For employees who opted for a higher pension following the Supreme Court judgment, the scheme is formally added in this provision. In such cases, the employer's contribution to the pension fund increases to 9.49% because of the additional contribution on salary exceeding Rs 15,000, as per the notification.

Who is eligible for a monthly pension under EPS 2026?
The eligibility rules remain unchanged. A member becomes eligible for a superannuation pension after completing at least 10 years of eligible service and attaining the prescribed retirement age. Members completing 10 years of service can also opt for an early pension from the age of 50.

Can you take an early pension under EPS-2026?
Members can start receiving an early pension from the age of 50 years after completing service of at least 10 years.

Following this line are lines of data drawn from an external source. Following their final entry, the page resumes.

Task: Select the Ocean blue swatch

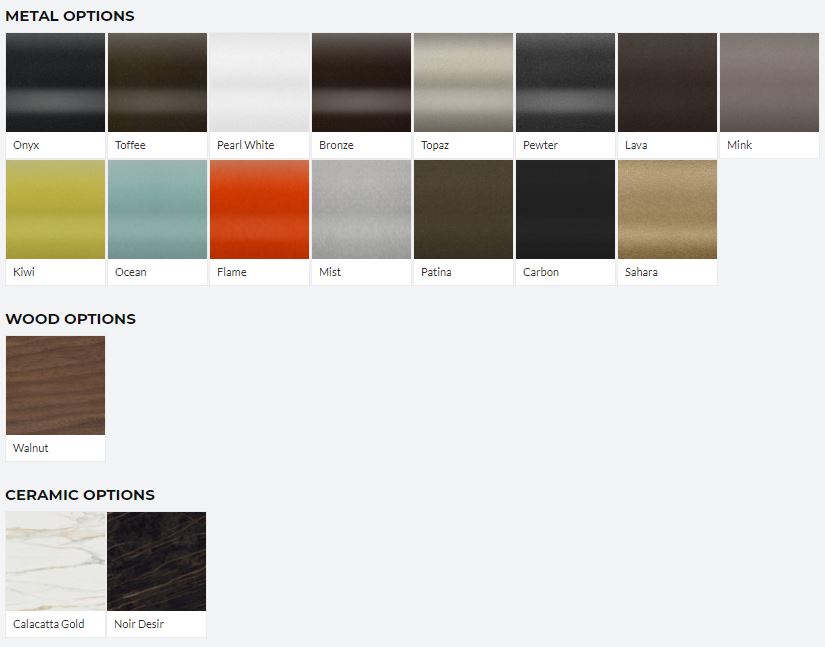Action: (157, 209)
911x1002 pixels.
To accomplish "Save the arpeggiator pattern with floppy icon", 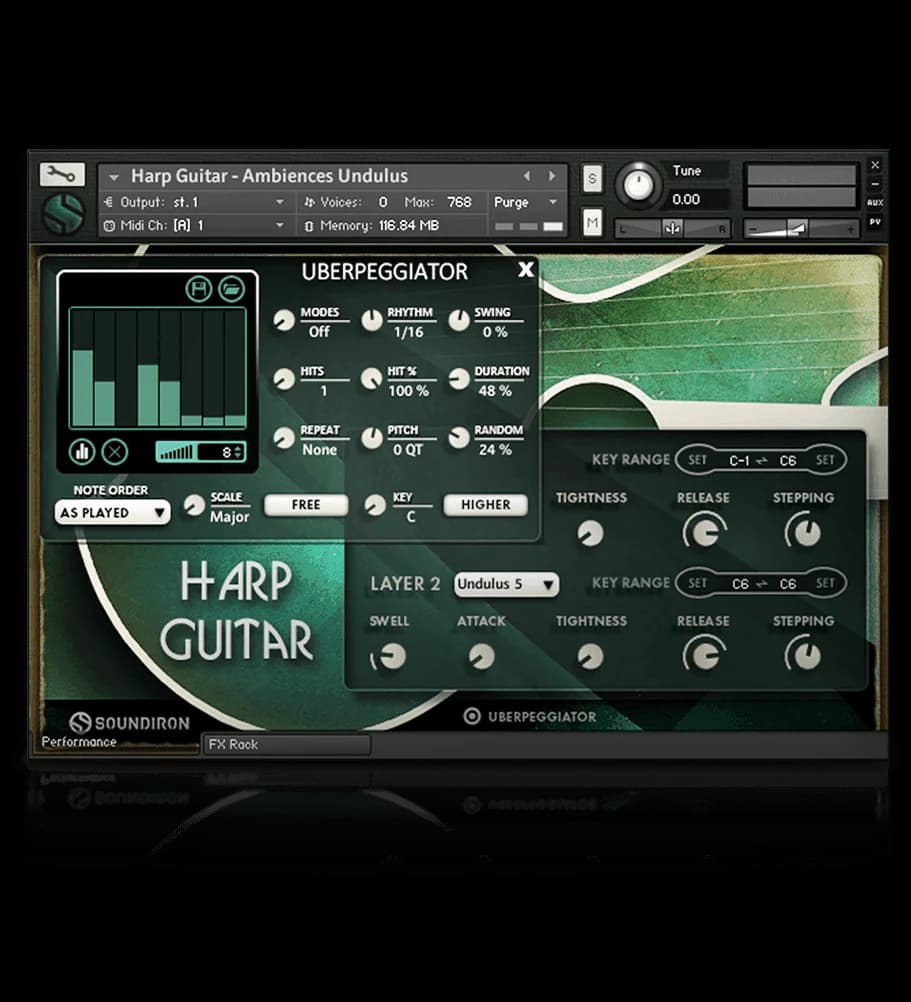I will point(199,289).
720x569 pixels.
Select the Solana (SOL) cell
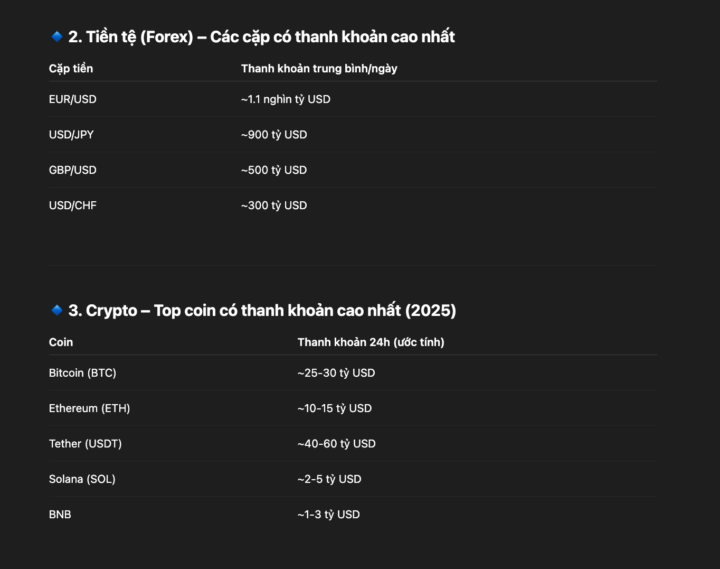coord(82,479)
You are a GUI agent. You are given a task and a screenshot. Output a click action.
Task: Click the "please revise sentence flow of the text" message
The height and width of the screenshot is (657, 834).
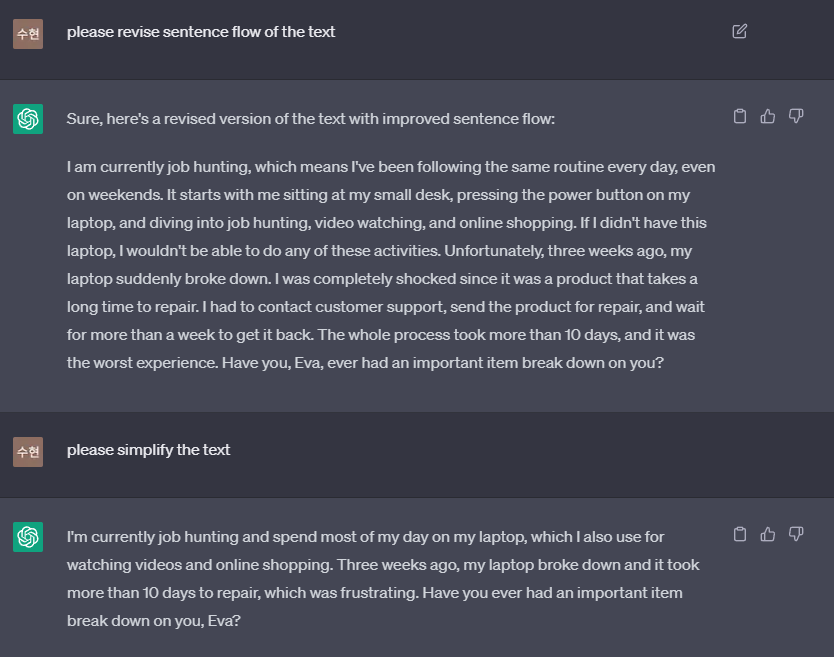(201, 32)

However, the pension amount will be reduced by 4% for every year it is drawn before the normal retirement age.

What happens if you leave your job before completing 10 years?
Members with less than 10 years of eligible service will continue to have two options:
Receive a withdrawal benefit, or obtain a scheme certificate so that the service can be added if they join another EPF-covered establishment later.

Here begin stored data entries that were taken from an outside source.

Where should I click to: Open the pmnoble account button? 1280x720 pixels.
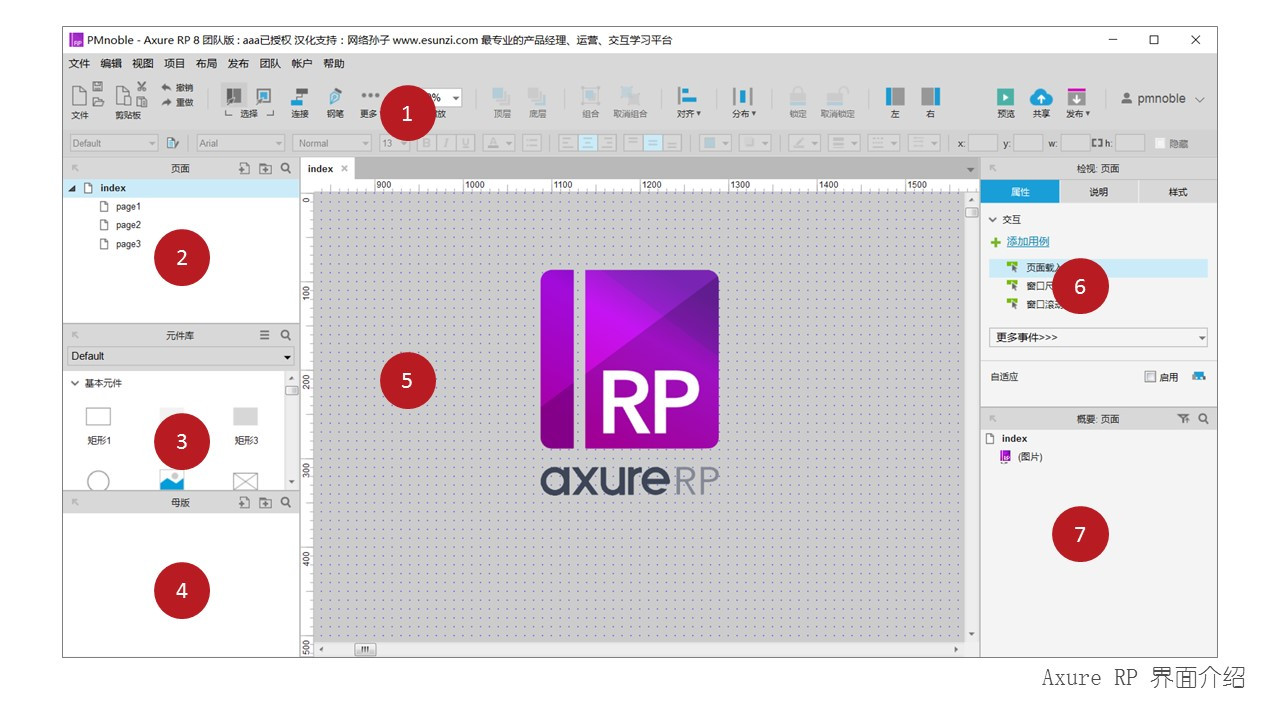click(x=1162, y=99)
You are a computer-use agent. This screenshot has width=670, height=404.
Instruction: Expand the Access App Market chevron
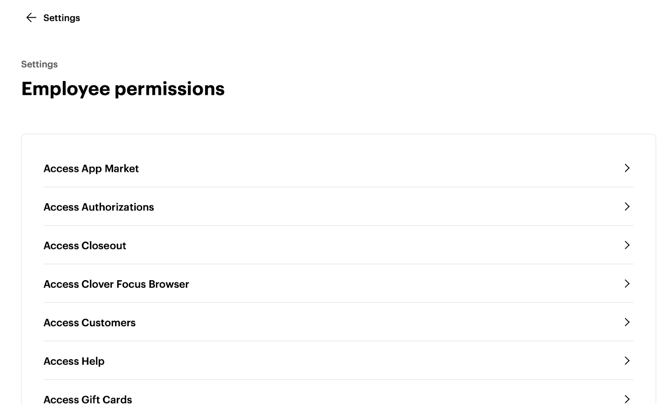[x=627, y=168]
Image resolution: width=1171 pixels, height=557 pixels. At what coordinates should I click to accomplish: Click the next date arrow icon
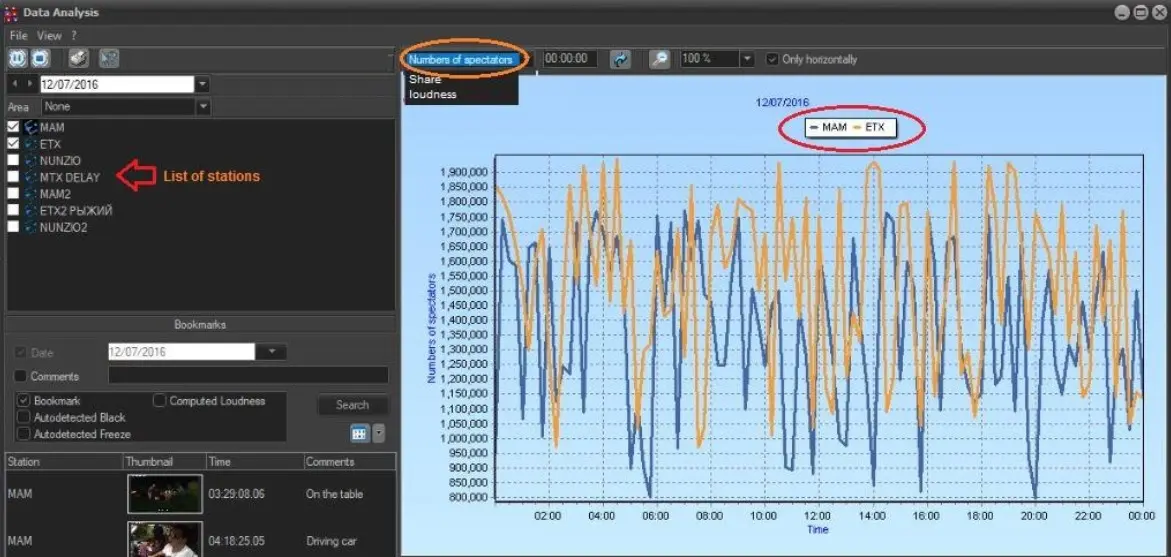(x=30, y=84)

Does EPS-2026 increase the minimum pension?
The notification does not announce any increase in the minimum EPS pension. The minimum member pension continues to remain Rs 1,000 per month, subject to the existing conditions.

Is there a clarity on pension claims settlement days?
As per the EPS-2026 notification, EPFO must either settle a complete pension claim within 20 days or inform the applicant about any deficiencies within the same period.

What is the interest for delayed EPS claims settlement?

If a complete pension claim is delayed without sufficient reason, interest at 12% per annum will be payable on the benefit amount. The amount will be recovered from the salary of the responsible EPF commissioner.

Higher pension provisions incorporated into EPS 2026 scheme
The higher pension option, which emerged after the Supreme Court's judgment, has now been formally included in the scheme itself, providing greater legal clarity.

Is there any change in family pension and disability pension under EPS-2026?

The scheme continues pension benefits for eligible family members, including:
Spouse
Children
Orphans
Disabled children
Nominee (in specified cases)
Dependent parents, where applicable

If a deceased member is not survived by any widow, but is survived by children and where the widow pension is not payable, such children will get a monthly orphan pension equal to 75% of the monthly widow pension.

A member who becomes permanently and totally disabled during service will continue to be eligible for disability pension even without completing the normal qualifying service, provided at least one month's contribution has been credited to the pension fund.